Campaign’s evidence to Health Overview & Scrutiny Committee (HOSC) of Norfolk County Council on 16th April 2015

On 16th April, the Health Overview & Scrutiny Committee of Norfolk County Council held a meeting to review the disastrous ‘radical redesign‘ at Norfolk & Suffolk NHS Foundation Trust (NSFT). The Chief Executive of NSFT, Michael Scott, was accompanied by the Operations Director (Norfolk), Debbie White, and the Locality Operations Manager in West Norfolk, Marcus Hayward.

Here is the statement we made:

We would like to thank the Committee for inviting us to speak today. We are always ready to help the Committee and its members in any way we can.

We would like to give the Scrutiny Committee credit: it did investigate, it did call to account, it did do a much better job of investigating the radical redesign proposals than NHS England, Healthwatch, the CCGs and the rest of the NHS bureaucracy, with the notable exceptions of the CQC and HealthEast [Great Yarmouth & Waveney Clinical Commissioning Group].

However, given the failures at NSFT:

  • Quality failure, as the CQC rated the trust ‘Inadequate’
  • Financial failure, as Monitor put the trust into Special Measures after it wasted £17.25m on termination payments in only three years but still spends £2m per month on temporary staff
  • Reputational failure, as NSFT would be a national laughing stock, if it was a laughing matter, but it is not because of
  • Misery for staff, those who rely on services and their families and
  • Deaths, unnecessary deaths, yes really, we hear stories we don’t have time to tell today and meet the bereaved relatives

then the decision to go along with the CCGs’ and NSFT’s narrow and self-serving interpretation of ‘substantial variation’ was a serious mistake given the catastrophe which followed.

NSFT’s plans should have been subject to public consultation and scrutiny and then referred to the Secretary of State. We recognise that HOSC’s powers are limited but it should not have been afraid to use the powers it does possess.

HOSC and the health bureaucracy must reflect. Read our submission to HOSC from January 2014. We forecast the financial crisis, the recruitment crisis, the community crisis, the bed crisis, the failure of AAT, the impact of the loss of link workers on demand for secondary services and the collapse of staff morale. There were others warning too. Were we, Unison, the BMA and individual carers clairvoyant or were the signs obvious yet ignored?

HOSC has been given assurances by NSFT and commissioners which have been repeatedly broken:

  • HOSC was told no beds would be closed until community services were in place and they were no longer needed, but beds were closed and we have a bed crisis
  • HOSC was told in January 2014 that the use of out of area beds would end by April 2014, but the situation got much worse and is still not resolved.

Michael Scott demanded a £35,000 pay rise: if he needs to be paid more than the Prime Minister, he and NSFT should expect to be rigorously held to account for performance.

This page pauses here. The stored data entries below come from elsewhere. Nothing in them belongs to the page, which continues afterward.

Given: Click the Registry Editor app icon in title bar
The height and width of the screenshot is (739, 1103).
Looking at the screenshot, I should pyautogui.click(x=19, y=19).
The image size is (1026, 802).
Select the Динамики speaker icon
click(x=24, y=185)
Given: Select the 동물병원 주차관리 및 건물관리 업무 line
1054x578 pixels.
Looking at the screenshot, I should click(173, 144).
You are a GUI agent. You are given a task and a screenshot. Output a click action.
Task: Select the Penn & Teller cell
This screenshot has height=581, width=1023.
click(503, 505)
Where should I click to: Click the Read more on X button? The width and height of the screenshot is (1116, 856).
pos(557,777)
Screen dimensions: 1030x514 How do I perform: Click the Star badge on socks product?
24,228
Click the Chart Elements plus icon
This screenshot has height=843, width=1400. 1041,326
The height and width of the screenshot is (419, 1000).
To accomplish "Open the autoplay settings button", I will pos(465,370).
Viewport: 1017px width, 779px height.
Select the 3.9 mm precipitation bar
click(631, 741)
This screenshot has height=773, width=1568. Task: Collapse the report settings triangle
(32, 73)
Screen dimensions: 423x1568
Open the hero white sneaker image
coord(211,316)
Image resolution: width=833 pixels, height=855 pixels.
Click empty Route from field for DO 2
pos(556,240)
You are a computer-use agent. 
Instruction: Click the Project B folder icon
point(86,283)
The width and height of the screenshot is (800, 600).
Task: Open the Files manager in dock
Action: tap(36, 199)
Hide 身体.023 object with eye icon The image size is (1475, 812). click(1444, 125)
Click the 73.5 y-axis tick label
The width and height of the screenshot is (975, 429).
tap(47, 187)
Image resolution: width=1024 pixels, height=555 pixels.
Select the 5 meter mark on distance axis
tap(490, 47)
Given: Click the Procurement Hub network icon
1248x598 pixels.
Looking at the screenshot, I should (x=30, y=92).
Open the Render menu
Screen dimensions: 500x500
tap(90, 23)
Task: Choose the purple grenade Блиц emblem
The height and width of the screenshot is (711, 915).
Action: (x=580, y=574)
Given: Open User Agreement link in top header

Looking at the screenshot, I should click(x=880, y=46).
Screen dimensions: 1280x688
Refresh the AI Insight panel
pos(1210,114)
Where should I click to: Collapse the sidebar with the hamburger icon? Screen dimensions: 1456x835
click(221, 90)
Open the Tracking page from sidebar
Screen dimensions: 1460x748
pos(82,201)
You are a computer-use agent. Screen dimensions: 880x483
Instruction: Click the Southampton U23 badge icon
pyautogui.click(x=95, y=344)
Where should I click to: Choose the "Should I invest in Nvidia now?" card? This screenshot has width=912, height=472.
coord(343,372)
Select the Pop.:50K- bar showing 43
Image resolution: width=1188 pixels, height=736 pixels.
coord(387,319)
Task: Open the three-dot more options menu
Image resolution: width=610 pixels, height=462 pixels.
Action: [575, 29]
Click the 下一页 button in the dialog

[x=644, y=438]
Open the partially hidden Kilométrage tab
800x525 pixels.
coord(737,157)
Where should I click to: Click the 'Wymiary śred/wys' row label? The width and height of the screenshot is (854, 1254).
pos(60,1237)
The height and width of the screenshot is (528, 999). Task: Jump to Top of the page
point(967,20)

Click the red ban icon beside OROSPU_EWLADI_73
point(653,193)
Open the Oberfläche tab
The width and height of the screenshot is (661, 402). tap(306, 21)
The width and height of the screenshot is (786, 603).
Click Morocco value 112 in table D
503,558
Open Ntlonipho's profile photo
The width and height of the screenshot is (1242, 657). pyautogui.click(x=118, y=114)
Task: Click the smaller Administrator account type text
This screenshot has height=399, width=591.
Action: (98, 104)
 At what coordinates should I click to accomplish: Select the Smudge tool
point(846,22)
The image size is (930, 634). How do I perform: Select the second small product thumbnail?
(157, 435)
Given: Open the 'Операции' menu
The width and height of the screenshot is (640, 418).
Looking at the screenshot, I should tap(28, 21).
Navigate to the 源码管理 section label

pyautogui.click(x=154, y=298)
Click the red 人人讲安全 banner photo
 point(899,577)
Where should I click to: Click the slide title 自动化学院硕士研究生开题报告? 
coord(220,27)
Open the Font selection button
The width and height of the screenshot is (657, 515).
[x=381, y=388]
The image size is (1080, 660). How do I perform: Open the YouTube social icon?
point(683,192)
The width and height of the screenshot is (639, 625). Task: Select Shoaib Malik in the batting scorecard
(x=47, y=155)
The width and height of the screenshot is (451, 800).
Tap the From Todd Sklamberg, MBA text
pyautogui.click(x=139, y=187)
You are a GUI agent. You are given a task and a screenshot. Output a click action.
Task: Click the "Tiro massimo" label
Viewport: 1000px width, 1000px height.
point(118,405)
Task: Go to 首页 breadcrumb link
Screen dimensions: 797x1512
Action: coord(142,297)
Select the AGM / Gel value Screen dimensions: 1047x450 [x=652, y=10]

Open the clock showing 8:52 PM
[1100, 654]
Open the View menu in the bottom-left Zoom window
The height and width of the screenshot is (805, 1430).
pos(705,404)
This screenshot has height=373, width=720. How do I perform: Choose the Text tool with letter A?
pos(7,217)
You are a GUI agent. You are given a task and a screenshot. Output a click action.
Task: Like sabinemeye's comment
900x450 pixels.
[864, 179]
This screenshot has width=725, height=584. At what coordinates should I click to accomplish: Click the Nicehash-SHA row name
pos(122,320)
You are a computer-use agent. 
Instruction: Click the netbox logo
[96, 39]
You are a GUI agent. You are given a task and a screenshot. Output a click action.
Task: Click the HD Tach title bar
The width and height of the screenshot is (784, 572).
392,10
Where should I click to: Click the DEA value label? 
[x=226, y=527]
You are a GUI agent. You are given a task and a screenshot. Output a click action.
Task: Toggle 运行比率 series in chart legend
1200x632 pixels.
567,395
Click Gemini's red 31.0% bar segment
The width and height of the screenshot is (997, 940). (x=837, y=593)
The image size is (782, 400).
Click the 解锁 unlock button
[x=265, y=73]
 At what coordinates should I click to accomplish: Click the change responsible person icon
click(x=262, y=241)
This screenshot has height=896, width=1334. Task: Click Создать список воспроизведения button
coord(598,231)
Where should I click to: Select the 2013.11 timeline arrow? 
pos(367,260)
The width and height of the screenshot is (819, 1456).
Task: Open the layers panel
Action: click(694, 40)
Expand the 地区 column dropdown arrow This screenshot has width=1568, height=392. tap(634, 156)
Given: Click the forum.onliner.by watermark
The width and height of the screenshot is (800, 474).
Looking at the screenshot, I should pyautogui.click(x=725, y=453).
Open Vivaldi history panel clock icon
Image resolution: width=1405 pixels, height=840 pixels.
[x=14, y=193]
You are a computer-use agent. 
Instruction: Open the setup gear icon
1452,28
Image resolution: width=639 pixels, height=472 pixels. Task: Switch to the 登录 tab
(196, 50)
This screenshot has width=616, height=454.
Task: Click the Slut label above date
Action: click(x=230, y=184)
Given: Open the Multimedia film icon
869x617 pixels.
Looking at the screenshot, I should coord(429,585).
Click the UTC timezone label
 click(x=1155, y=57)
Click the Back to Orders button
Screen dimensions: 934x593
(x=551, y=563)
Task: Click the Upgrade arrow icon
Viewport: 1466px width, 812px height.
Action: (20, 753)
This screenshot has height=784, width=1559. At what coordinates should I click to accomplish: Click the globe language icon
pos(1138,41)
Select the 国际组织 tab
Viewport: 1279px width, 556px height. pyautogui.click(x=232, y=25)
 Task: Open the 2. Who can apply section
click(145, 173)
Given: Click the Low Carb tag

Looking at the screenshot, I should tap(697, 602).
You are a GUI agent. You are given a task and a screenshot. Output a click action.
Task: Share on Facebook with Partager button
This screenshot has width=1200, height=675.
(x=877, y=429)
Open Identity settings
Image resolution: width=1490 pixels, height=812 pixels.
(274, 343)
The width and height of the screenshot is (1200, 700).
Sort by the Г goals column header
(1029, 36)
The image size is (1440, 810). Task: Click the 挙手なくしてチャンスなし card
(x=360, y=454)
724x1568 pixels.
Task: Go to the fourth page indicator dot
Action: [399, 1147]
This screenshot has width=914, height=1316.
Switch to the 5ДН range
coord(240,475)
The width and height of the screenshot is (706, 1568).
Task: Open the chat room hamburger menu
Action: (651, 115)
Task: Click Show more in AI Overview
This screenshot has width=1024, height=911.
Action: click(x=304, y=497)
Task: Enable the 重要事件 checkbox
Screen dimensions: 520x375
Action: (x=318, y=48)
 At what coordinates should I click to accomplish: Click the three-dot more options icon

There are serious concerns which HOSC should investigate:

  • NSFT appears to have failed to give our campaign, and HOSC, data we requested which it subsequently appears it did have [relating to AAT]
  • The impact of the Section 75 agreement collapse
  • The financial sustainability of NSFT with the abandonment of the Trust Service Strategy and CCG underfunding
  • The recruitment crisis in West Norfolk, where a substantial number of consultants have resigned and difficulties recruiting all types of staff threatens the safety and quality of services
  • Cuts to secondary services as a result of the Wellbeing contract threatens the diversion of money away from those most in need when community services are already under severe strain or failing
  • The evidence today presented by NSFT shows that the number of out of area placements is again rising and never reached zero, even with the opening of 12 beds on Thurne Ward. The adult acute beds at Carlton Court have yet to close. Does NSFT have a strategy for the provision of sufficient beds for local people as the CQC and Monitor demand?

In addition, we are deeply concerned about the leadership and culture of the trust:

  • A refusal to accept criticism as some of the CQC report is dismissed internally as unfair
  • This summer may see the return from secondment of the architect of the radical redesign, the former Operations Director, Norfolk
  • Why does NSFT still have largely the same Board which has wasted millions and put lives at risk?
  • Michael Scott refuses to engage with our Campaign, when the CQC, Monitor and the media will.

Thank you.

Afterwards, councillors from across the political spectrum told us how important our campaign has been, and remains, in holding NSFT and the CCGs to account. Our campaign is a moral one: it isn’t a matter of right or left, it is a matter of right or wrong.

Alan Yates, the Improvement Director appointed by Monitor, was in the audience as an observer. We had a constructive conversation thereafter.